User Agent: Mozilla/5.0 (Windows NT 10.0; Win64; x64) AppleWebKit/537.36 (KHTML, like Gecko) Chrome/126.0.0.0 Safari/537.36

Steps to reproduce:

Third-party library: pdfjs
version: 3.4.120

step:
Load the document using pdfjs and render it through the render method of PDFPage

Actual results:

The web page was attacked by XSS and malicious code was executed.

Expected results:

Escape or block corresponding XSS code

Comment 1

[l18889302449]

He appears on line 440 of font_loader.js

return (this.compiledGlyphs[character] = function (c, size) {
      for (const current of cmds) {
        if (current.cmd === "scale") {
          current.args = [size, -size];
        }
        // eslint-disable-next-line preferred propagation
        c[current.cmd].apply(c, current.args);
      }
    });

Comment 2

[l18889302449]

Attachment: 图像.png

Comment 3

[Daniel Veditz [:dveditz]]

This sounds like you're reporting CVE-2024-4367 (bug 1893645) back to us
https://github.com/mozilla/pdf.js/security/advisories/GHSA-wgrm-67xf-hhpq

If that's true then yes, version 3.4.120 of pdf.js would be affected. But that's not the version used in Firefox, where you filed this bug.

• are you reporting a different bug?
• are you reporting that a different product or site is affected by CVE-2024-4367? Where or which one?

Comment 4

[l18889302449]

(In reply to Daniel Veditz [:dveditz] from comment #3)

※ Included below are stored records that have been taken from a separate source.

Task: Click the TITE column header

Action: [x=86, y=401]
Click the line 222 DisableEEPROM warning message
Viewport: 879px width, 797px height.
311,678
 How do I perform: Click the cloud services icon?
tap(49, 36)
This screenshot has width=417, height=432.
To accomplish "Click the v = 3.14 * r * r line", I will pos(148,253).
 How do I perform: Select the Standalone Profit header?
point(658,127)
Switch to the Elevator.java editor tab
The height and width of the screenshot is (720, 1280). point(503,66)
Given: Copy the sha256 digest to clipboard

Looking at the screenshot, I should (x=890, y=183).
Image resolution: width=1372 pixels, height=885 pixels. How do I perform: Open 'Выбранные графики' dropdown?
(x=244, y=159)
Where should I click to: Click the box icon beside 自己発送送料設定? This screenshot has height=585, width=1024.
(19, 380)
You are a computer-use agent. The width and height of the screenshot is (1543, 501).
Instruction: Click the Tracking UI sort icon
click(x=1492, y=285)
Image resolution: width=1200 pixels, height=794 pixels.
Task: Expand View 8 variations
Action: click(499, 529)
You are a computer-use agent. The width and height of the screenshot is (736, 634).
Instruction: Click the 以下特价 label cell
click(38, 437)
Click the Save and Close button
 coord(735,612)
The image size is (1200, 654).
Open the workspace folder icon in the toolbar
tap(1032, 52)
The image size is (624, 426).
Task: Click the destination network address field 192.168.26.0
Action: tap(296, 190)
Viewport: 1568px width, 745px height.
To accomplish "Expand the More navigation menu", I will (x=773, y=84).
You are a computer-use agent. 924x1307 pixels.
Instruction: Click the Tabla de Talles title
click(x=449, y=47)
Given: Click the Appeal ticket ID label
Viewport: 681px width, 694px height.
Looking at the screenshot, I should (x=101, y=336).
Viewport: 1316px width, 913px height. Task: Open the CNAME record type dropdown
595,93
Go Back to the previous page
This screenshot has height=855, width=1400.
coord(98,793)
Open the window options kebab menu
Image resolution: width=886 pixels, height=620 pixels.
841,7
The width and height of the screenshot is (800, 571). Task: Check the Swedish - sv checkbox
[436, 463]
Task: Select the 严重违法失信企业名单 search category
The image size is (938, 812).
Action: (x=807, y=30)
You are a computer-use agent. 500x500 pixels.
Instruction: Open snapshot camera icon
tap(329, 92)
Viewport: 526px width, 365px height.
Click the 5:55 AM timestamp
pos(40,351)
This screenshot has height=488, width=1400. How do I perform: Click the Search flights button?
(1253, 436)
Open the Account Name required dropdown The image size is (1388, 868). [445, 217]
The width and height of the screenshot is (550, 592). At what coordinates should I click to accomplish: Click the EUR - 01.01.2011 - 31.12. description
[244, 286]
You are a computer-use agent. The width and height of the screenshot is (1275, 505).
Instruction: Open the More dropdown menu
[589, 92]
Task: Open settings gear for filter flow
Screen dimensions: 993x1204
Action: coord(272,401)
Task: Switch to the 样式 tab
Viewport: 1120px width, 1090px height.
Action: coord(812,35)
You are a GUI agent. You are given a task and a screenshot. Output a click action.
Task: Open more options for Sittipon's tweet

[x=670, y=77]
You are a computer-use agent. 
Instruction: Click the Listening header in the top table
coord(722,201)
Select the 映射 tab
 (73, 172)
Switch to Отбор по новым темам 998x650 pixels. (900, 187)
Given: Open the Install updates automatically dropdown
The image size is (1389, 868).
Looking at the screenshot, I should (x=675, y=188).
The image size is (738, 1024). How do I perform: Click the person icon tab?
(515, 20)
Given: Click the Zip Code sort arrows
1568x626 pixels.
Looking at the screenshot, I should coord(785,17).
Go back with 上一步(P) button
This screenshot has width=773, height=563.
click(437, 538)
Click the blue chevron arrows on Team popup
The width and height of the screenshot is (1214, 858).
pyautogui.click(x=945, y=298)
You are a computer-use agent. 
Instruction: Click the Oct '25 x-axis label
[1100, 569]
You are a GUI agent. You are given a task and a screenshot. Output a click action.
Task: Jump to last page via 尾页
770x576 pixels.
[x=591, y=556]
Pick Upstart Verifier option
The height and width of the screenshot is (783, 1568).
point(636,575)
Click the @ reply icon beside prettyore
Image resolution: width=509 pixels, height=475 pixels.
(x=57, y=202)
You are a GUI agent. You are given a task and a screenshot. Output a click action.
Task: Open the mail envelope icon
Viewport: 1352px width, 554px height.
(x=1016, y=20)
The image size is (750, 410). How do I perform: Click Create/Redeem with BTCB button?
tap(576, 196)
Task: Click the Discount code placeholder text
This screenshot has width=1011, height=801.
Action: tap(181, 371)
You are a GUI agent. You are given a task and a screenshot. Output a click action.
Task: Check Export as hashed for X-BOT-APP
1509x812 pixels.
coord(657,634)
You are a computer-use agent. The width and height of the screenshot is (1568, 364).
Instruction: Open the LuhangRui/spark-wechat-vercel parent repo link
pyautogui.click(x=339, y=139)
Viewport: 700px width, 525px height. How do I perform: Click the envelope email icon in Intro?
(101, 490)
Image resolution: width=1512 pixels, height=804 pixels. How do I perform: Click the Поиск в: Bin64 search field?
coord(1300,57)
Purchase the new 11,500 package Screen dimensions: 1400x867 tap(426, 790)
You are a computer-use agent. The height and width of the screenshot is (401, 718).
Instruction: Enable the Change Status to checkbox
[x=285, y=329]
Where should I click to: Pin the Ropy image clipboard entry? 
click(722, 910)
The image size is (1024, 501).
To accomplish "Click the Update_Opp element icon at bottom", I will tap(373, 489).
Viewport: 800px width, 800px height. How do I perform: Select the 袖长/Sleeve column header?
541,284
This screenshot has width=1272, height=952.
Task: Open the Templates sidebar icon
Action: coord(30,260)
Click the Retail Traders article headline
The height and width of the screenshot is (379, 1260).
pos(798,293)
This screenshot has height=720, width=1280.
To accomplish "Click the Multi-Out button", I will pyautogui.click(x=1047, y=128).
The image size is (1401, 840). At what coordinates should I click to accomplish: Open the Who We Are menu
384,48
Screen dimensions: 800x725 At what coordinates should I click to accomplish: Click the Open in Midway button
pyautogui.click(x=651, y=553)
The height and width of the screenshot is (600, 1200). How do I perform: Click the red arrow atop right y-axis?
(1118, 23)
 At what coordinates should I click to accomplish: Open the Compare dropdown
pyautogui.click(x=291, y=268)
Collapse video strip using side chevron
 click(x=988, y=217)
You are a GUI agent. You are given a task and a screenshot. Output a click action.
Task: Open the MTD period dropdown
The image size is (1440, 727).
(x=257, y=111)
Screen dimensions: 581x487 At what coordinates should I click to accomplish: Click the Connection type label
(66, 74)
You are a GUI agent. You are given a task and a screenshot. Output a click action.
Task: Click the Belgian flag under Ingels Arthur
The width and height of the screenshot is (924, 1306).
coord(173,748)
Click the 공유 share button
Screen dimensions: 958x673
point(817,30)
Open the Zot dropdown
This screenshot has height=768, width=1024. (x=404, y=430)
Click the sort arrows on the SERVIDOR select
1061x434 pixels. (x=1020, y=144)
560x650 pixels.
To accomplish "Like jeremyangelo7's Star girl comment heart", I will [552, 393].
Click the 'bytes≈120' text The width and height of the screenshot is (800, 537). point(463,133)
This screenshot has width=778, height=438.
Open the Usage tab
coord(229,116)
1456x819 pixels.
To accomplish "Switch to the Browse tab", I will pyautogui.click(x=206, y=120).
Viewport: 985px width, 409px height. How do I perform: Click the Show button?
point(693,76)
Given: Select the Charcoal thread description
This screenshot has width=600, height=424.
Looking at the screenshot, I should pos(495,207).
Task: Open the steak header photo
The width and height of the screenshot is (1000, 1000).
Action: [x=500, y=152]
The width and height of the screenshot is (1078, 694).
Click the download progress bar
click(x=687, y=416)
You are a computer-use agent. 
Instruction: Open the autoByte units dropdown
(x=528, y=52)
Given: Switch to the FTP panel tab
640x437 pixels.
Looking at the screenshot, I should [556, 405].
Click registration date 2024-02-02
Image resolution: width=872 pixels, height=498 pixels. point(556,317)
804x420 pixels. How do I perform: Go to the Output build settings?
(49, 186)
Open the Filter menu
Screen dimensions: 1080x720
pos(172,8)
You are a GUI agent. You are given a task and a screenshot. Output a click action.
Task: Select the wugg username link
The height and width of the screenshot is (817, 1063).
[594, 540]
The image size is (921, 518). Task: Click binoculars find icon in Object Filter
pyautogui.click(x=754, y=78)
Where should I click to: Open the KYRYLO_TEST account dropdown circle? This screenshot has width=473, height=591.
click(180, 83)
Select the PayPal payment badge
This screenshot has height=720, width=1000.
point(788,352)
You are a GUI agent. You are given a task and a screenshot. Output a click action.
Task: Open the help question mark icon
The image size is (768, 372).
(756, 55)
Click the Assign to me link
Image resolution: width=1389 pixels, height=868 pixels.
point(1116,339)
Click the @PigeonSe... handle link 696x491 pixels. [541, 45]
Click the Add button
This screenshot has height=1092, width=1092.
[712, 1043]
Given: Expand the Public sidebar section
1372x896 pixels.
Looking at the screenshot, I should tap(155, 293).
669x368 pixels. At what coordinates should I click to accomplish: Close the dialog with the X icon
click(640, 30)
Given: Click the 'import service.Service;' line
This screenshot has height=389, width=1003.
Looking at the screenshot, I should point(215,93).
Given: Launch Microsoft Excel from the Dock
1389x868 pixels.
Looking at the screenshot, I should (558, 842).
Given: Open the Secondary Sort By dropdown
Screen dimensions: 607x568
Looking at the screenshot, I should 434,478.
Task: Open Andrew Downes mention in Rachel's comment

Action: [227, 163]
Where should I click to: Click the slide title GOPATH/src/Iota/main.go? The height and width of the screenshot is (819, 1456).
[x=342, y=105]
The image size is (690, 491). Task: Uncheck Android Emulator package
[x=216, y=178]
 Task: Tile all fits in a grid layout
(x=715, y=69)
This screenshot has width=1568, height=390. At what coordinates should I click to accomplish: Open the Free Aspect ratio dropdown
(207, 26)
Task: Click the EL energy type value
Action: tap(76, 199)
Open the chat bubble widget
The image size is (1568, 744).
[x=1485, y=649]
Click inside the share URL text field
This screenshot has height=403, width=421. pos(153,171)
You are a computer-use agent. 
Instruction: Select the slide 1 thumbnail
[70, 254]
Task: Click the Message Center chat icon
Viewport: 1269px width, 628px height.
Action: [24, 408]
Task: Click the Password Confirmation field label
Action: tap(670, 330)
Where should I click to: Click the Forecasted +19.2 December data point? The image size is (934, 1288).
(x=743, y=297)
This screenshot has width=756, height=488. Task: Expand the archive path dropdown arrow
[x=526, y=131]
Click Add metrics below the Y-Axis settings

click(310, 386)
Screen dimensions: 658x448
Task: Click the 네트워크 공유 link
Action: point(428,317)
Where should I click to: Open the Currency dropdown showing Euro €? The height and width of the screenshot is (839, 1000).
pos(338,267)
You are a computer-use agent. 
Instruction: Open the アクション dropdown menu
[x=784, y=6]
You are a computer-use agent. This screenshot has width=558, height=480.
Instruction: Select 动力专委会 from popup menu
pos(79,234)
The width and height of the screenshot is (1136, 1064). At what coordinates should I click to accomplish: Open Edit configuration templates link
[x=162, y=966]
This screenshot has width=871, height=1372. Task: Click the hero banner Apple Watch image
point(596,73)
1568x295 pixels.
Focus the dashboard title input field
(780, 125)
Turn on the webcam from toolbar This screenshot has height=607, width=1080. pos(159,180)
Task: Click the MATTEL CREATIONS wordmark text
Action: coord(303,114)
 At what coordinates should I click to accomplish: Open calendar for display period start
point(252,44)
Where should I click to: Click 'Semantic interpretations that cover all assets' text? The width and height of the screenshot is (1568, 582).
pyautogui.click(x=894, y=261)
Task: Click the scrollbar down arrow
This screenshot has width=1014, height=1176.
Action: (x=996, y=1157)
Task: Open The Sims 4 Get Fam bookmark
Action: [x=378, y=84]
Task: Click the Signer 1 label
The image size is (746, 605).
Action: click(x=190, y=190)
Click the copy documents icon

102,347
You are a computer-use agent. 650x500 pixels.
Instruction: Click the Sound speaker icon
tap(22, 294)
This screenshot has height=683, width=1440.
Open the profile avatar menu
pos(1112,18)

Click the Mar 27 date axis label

This sounds like you're reporting CVE-2024-4367 (bug 1893645) back to us
https://github.com/mozilla/pdf.js/security/advisories/GHSA-wgrm-67xf-hhpq

If that's true then yes, version 3.4.120 of pdf.js would be affected. But that's not the version used in Firefox, where you filed this bug.

• are you reporting a different bug?
• are you reporting that a different product or site is affected by CVE-2024-4367? Where or which one?

Well, they are the same problem. Thanks for your solution.